El anuncio de las investigaciones contra el presidente nacional del PRI, Alejandro Moreno Alito y la muerte del ex presidente de México Luis Echeverría, uno de los emblemas del presidencialismo priista, comienzan a interpretarse como símbolos de la próxima muerte de este partido. El mismo Alito afirmó la semana pasada: “Quieren eliminar al PRI”.

Estamos todavía lejos de ello y sería difícil una extinción total del PRI. Por una parte, porque todavía hay muchos priistas genuinamente convencidos de su militancia. Por otra, porque los partidos son un buen negocio y siempre habrá quien quiera vivir de ellos.

Más allá de lo que le depare al PRI, el priismo como cultura política goza de cabal salud. Está plenamente arraigado en muchos políticos y en amplios sectores de la sociedad.

El PRI surgió en 1929, con el nombre de Partido Nacional Revolucionario como un mecanismo para “institucionalizar” las pugnas entre los jefes revolucionarios para acceder al poder.

El PRI se atribuye la paz social (con sus evidentes rupturas), la estabilidad política y el crecimiento económico que vivió el país de los años 40 a finales de los 70 del siglo pasado. Al mismo tiempo imperaba la corrupción, la falta de democracia y el acoso, cuando no la represión, a los opositores.

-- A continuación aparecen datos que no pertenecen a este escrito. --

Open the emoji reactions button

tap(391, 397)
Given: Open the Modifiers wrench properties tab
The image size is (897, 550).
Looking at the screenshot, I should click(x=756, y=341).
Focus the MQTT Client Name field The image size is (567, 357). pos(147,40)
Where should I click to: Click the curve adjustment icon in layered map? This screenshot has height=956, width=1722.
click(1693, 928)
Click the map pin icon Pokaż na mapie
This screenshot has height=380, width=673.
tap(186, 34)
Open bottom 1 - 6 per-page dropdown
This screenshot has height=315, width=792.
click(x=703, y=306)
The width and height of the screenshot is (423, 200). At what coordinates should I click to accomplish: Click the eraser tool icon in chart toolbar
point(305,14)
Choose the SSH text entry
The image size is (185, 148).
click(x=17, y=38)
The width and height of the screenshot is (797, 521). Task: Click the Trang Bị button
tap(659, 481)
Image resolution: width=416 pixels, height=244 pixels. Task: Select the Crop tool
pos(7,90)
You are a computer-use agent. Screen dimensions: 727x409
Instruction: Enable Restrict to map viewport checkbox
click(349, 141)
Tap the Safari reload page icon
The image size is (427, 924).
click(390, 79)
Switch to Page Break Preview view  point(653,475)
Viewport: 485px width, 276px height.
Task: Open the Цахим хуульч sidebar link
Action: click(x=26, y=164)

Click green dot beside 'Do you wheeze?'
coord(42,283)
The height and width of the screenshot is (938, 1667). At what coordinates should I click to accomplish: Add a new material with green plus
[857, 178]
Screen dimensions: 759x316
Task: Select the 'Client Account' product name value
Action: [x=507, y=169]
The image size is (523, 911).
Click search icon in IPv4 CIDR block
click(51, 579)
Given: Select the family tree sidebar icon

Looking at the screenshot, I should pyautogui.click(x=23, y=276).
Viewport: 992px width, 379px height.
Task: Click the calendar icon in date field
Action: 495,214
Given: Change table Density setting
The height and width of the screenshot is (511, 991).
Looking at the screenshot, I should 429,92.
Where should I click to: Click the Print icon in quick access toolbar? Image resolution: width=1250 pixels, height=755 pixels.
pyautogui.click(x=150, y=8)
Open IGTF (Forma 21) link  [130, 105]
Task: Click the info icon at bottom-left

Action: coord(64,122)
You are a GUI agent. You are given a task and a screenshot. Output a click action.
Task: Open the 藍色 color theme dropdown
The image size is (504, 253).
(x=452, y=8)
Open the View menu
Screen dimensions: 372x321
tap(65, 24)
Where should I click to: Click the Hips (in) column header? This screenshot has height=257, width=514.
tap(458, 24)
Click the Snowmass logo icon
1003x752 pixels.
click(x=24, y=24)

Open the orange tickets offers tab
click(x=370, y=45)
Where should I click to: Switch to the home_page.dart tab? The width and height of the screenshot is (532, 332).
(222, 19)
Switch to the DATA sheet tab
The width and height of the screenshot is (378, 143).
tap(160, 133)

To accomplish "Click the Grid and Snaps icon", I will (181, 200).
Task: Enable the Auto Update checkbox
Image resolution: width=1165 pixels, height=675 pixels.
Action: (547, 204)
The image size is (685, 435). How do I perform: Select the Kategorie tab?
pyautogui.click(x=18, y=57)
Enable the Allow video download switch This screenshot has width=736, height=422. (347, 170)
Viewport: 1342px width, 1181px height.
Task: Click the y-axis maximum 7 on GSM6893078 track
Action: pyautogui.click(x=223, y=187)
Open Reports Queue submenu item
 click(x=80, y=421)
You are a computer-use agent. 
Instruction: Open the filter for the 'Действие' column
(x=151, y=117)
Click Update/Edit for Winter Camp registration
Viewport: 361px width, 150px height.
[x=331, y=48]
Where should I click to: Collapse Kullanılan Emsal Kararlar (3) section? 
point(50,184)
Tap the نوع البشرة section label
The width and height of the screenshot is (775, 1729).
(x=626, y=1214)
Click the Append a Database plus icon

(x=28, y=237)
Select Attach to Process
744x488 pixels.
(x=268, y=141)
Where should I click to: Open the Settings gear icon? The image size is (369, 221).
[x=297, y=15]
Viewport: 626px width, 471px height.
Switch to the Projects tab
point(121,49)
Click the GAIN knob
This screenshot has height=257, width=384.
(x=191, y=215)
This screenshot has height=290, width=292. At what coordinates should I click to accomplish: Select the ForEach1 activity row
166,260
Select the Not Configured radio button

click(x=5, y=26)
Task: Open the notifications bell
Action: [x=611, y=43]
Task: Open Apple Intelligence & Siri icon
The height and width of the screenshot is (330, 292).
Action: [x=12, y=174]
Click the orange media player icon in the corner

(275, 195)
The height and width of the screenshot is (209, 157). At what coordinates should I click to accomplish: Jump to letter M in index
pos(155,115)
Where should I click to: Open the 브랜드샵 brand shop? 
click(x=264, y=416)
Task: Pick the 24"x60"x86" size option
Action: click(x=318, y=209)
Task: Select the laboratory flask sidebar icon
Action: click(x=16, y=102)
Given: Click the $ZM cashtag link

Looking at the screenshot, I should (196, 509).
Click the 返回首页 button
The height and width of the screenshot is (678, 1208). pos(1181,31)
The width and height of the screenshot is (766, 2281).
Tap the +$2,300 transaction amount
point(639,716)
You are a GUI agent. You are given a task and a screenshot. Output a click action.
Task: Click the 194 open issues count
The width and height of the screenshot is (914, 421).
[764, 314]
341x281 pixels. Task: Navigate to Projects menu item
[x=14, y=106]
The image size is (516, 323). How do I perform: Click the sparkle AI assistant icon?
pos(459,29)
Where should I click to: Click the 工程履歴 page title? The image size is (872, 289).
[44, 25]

La ambigüedad ideológica y los acuerdos al margen de la ley, así como la política de la zanahoria y el garrote fueron prácticas habituales que le permitieron mantener el poder. Esta forma de gobernar dio origen a que en 1990 el escritor peruano Mario Vargas Llosa se refiriera a ella como “la dictadura perfecta”.

De esa manera de proceder abrevó la clase política actual que reproduce estas prácticas, aunque esté en otros partidos y con algunos matices. Esto ocurre porque buena parte de los funcionarios públicos actuales fueron militantes priistas de hueso colorado, pero, sobre todo, porque como se ha dicho, el priismo no es una militancia política, sino una forma de ser. No es necesario ser o haber sido militante del PRI para ser priista.

Lo vemos recurrentemente en la mayoría de los partidos. La falta de respeto a la ley electoral es una constante. Elección tras elección la autoridad electoral multa a prácticamente todos los institutos políticos por violar la ley. Jugar chueco, saltarse la norma es natural. A nadie le avergüenza. Nadie se disculpa por ello. Pagan la multa y a seguir con los chanchullos. Es un rasgo de la forma de ser priista que asumieron las demás opciones políticas. No sólo respecto a la ley electoral, sino a cualquier otra. La corrupción misma es una práctica socialmente aceptada.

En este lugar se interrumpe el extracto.